Table of example 13; time (minutes) for the fabric to leave the metal sheet

Sample/additive	1HL	5HL	10HL	25HL
					Polyester/polyester	9.5	＞10	＞10	＞10
Cotton yarn/nonwoven	3.0	1.7	1.7	1.7
					polyester/Victstab HMP	1.2	0.9	3.2	＞10
Polyester/(3-chloro-2-hydroxypropyl) trimethyl ammonium chloride	0.0	0.0	2.6	＞10

Claims (17)

1. A composite fibrous substrate comprising core fibers and a carbohydrate sheath adhered around each of said core fibers, and wherein the carbohydrate sheath is adhered to itself by covalent bonds.

2. The composite fibrous substrate of claim 1 wherein the carbohydrate sheath further comprises at least one auxiliary component.
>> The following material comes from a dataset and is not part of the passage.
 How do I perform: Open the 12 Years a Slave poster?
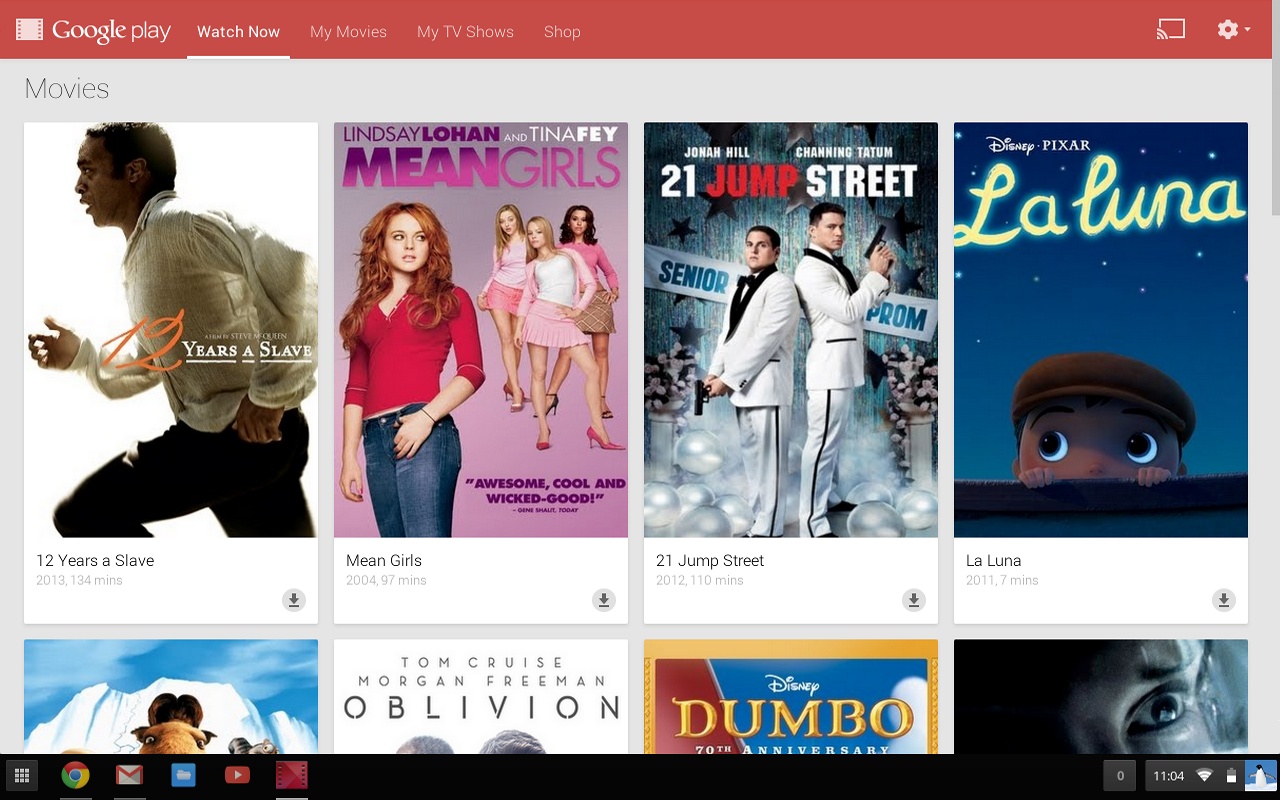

3. A composite fibrous substrate comprising core fibers and a carbohydrate sheath adhered around each of said core fibers, and wherein the fibrous substrate is prepared by:

contacting the fibrous substrate comprising core fibers with an aqueous solution of a water soluble carbohydrate and a crosslinking agent and optionally a suitable crosslinking agent catalyst;

heating the fibrous substrate to dryness; and

curing at a temperature sufficient to cause a reaction between the crosslinking agent and the carbohydrate.

4. The composite fibrous matrix of claim 3 wherein the aqueous solution further comprises at least one auxiliary component.

5. The composite fibrous substrate of claim 3 wherein the process further comprises the step of reacting the carbohydrate sheath with at least one auxiliary component to incorporate the auxiliary component onto or into the carbohydrate sheath.

6. The composite fibrous substrate of claim 2, 4 or 5 wherein the adjunct component is selected from the group consisting of colorants, metal colloids, magnetic colloids, infrared absorbing compounds, ultraviolet light screening compounds, biologically active agents, flame retardant chemicals, antistatic agents, odor absorbing compounds, neutralizing agents, and hydrolyzable linkers.

7. The composite fibrous matrix of any of claims 1-6 wherein the core fiber is a synthetic fiber.

8. The composite fibrous matrix of any of claims 1-6 wherein the core fiber is a rayon fiber.

9. The composite fibrous matrix of any of claims 1-6 wherein the core fiber is a natural fiber.

10. A method of making a composite fibrous substrate, the method comprising the steps of:

contacting the fibrous substrate comprising core fibers with an aqueous solution of a water soluble carbohydrate and a crosslinking agent and optionally a suitable crosslinking agent catalyst;

heating the fibrous substrate to dryness; and

curing at a temperature sufficient to cause a reaction between the crosslinking agent and the carbohydrate;

a composite fibrous substrate is obtained comprising a carbohydrate sheath adhered around each fiber of the substrate, and wherein the carbohydrate sheath is adhered to itself by covalent bonds.

11. The method of claim 10, wherein the aqueous solution further comprises at least one adjunct component.

12. The method of claim 10 further comprising the step of reacting the carbohydrate crust with at least one auxiliary component to incorporate the auxiliary component onto or into the carbohydrate crust.

13. The method of claim 11 or 12, wherein the auxiliary component is selected from the group consisting of colorants, metal colloids, magnetic colloids, infrared absorbing compounds, ultraviolet light screening compounds, biologically active agents, flame retardant chemicals, antistatic agents, odor absorbing compounds, neutralizing agents, and hydrolyzable linkers.

14. The method of any of claims 10-13, further comprising the step of treating the composite fibrous substrate with a post-processing treatment commonly used for cotton yarns.

15. The method of any of claims 10-14, wherein the core fiber is a synthetic fiber.

16. The method of any of claims 10-14, wherein the core fiber is a rayon fiber.

17. The method of any of claims 10-14, wherein the core fiber is a natural fiber.